#### Selected passage:
PaddleOCR is an open-source OCR system from Baidu. It uses three models working together: a text detector (finds text regions), a text recognizer (reads the characters), and an angle classifier (handles rotated text).

Model: PP-OCRv5 detection + recognition + classification models (~100 MB total) Used in: Analyze tab > Extract Text (OCR) Try it: PP-OCRv5 Online Demo


Audio Analysis

Whisper — Speech Transcription

Transcribes spoken dialogue in your video clips. Scene Ripper supports multiple Whisper model sizes — larger models are more accurate but slower.

Whisper is OpenAI's speech recognition model, trained on 680,000 hours of multilingual audio. Scene Ripper uses two backends depending on your hardware:

  • lightning-whisper-mlx — Apple Silicon optimized, uses the GPU via MLX. This is the default on M1/M2/M3/M4 Macs.
  • faster-whisper — CPU/CUDA optimized using CTranslate2. Used on Intel Macs, Windows, and Linux.
Model Size Download Speed Accuracy
tiny.en 39 MB Fastest Basic
small.en 244 MB Fast Good
medium.en 769 MB Moderate Better
large-v3 1.5 GB Slowest Best

Used in: Analyze tab > Transcribe Try it: Whisper Web (runs in browser) | Whisper large-v3 Space

Note: The macOS app bundles only medium.en for local transcription. You can also use cloud transcription (Groq) for faster results with any model size.

#### Task requirements:
A: In the passage on Scene Ripper's analysis models, rewrite the paragraph beginning "PaddleOCR is an open-source OCR system" as a bulleted list that keeps its main facts.
B: Translate this sentence from the passage on Scene Ripper's analysis models into Spanish: "Whisper is OpenAI's speech recognition model, trained on 680,000 hours of multilingual audio."

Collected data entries
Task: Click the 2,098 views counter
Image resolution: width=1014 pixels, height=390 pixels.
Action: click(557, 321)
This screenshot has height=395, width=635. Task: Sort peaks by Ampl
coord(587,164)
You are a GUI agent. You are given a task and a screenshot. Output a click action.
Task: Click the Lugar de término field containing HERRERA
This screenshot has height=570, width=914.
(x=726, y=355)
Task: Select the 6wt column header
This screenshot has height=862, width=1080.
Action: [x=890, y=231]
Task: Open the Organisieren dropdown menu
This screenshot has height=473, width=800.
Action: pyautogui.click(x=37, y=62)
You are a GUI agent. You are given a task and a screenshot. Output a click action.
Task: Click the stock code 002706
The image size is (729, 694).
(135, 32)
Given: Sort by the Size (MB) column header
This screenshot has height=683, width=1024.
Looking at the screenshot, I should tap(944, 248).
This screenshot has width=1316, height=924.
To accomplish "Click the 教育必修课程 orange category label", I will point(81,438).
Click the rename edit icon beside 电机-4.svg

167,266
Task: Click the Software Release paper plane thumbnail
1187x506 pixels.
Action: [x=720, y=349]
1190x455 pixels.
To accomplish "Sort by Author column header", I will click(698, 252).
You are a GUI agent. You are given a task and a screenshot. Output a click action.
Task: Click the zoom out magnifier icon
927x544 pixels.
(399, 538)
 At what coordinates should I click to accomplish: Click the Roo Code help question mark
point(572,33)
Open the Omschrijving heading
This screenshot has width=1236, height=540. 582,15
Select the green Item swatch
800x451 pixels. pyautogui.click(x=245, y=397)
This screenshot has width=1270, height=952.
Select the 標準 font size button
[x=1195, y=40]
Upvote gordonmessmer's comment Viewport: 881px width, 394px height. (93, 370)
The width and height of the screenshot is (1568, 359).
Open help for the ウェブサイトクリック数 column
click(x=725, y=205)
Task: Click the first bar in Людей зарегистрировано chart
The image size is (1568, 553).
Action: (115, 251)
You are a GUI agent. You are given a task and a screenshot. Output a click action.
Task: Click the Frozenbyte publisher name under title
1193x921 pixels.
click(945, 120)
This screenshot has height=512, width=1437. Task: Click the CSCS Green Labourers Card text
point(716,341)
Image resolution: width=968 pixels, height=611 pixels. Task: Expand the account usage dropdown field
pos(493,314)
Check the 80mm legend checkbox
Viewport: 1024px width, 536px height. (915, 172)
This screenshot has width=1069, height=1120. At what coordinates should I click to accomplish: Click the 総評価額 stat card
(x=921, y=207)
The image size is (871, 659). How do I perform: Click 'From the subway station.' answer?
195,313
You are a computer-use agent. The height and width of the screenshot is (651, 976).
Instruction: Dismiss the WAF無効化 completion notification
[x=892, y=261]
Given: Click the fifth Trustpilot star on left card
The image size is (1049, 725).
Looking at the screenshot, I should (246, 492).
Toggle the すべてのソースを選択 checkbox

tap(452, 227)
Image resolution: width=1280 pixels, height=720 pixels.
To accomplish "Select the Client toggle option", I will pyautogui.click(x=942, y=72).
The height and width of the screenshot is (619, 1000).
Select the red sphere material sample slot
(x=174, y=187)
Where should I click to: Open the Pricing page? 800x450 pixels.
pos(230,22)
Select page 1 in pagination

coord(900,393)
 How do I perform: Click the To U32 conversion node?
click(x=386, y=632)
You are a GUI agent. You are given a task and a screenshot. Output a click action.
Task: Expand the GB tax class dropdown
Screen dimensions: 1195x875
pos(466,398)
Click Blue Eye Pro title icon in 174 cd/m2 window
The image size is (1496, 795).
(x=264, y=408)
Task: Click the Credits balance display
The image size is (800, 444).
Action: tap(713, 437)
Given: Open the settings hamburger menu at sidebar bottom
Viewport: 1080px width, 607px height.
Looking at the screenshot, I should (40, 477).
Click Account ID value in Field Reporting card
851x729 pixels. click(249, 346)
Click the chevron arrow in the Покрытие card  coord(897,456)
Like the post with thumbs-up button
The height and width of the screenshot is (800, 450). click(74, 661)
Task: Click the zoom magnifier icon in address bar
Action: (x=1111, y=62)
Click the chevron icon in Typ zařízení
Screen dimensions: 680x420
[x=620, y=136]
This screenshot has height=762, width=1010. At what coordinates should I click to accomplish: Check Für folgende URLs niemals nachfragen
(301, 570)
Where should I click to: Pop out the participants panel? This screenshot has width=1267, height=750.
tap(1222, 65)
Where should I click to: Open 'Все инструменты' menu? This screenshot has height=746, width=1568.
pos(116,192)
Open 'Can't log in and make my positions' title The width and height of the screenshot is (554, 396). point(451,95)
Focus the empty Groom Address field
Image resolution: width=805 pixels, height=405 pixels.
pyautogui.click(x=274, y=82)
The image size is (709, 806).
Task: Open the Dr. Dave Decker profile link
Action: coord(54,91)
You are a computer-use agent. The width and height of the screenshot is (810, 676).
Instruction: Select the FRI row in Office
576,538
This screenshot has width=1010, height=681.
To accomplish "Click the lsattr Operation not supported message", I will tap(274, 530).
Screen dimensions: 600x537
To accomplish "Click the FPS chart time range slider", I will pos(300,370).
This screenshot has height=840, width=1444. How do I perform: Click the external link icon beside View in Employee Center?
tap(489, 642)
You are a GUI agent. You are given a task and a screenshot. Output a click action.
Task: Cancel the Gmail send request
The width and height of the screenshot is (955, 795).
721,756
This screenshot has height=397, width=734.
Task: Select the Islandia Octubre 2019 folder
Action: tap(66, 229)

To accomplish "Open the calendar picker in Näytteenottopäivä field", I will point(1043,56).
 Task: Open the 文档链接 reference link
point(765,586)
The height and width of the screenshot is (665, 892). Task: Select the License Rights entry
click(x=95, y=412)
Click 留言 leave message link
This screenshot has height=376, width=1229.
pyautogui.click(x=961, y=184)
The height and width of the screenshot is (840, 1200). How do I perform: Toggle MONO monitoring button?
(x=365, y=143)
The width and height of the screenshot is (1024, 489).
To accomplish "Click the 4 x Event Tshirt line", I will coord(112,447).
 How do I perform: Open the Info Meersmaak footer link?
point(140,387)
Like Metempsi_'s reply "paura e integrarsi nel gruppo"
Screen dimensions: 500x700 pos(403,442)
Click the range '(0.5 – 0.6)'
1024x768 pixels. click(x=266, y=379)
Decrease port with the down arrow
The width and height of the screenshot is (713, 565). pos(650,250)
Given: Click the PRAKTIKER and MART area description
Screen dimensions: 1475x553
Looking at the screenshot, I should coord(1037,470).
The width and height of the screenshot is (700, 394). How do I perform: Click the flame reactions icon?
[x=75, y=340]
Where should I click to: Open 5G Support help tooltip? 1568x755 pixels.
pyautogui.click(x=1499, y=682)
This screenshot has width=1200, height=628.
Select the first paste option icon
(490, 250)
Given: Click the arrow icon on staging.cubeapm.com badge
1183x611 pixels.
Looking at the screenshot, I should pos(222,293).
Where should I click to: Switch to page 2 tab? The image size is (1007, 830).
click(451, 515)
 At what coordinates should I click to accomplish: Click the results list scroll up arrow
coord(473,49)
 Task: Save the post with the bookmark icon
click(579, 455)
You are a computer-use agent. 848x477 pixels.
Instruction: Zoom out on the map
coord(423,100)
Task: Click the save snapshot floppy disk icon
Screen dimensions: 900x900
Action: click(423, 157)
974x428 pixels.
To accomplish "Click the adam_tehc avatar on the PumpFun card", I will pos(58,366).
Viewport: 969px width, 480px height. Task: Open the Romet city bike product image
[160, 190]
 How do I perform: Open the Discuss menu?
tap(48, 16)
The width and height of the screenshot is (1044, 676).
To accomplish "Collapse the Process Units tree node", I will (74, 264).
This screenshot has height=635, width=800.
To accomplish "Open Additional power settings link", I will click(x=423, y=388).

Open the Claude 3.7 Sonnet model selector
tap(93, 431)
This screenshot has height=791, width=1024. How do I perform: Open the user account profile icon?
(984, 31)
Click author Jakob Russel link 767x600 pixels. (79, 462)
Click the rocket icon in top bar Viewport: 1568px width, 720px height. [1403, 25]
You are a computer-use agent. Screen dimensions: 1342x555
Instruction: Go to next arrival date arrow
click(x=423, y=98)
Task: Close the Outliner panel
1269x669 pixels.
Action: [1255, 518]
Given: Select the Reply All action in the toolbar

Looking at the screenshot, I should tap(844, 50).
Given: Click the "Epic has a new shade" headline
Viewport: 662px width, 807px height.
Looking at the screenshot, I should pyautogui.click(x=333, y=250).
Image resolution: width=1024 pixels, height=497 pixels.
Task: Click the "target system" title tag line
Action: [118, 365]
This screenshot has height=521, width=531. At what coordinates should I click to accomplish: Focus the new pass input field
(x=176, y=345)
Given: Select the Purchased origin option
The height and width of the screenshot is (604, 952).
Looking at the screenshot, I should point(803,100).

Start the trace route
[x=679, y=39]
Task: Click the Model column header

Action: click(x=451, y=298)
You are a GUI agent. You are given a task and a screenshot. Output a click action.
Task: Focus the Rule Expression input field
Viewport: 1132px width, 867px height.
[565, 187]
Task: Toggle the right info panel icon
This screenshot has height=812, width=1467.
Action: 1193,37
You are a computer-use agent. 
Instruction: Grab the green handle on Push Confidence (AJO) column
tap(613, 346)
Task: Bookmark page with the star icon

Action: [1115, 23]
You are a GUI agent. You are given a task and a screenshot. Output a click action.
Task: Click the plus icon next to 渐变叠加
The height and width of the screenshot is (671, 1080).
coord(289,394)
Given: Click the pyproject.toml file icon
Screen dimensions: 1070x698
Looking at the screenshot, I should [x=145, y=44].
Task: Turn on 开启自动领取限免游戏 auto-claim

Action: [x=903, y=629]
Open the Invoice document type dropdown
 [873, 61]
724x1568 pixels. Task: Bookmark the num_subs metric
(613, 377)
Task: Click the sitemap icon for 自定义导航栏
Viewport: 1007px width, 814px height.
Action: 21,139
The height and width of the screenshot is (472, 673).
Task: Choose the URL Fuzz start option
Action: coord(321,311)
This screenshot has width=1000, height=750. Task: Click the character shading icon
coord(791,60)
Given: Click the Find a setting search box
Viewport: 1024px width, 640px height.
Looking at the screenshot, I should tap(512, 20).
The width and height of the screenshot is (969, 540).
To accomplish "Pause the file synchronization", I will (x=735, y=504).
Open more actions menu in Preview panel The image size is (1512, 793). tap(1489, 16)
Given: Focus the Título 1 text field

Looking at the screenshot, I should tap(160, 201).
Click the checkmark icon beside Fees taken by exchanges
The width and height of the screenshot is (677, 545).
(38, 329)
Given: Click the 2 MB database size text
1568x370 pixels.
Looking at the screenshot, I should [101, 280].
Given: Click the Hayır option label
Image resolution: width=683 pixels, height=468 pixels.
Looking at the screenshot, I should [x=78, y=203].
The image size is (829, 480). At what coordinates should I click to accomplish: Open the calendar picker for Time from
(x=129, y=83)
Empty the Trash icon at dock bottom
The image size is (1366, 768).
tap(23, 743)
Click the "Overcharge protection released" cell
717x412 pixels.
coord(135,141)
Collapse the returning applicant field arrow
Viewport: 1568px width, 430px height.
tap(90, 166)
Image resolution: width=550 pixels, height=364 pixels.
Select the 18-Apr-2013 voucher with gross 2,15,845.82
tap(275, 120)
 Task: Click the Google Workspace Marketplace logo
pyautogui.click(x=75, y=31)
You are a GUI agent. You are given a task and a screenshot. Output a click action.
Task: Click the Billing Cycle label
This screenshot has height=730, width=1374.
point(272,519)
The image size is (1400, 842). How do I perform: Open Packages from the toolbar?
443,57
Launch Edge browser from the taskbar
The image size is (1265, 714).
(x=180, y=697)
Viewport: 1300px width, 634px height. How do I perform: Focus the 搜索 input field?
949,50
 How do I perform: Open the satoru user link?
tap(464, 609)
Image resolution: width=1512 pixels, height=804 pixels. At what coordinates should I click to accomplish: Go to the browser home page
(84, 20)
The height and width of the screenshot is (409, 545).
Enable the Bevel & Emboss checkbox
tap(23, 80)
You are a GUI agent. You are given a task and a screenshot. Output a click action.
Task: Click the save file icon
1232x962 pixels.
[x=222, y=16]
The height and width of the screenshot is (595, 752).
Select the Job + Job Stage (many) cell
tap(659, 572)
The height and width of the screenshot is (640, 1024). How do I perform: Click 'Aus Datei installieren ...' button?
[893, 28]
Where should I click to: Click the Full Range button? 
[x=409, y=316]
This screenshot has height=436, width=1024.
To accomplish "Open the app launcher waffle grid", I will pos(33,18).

#### Results of the tasks:
A:
- PaddleOCR is an open-source OCR system from Baidu.
- It combines three models:
  - a text detector, which finds text regions
  - a text recognizer, which reads the characters
  - an angle classifier, which handles rotated text

B: Whisper es el modelo de reconocimiento de voz de OpenAI, entrenado con 680.000 horas de audio multilingüe.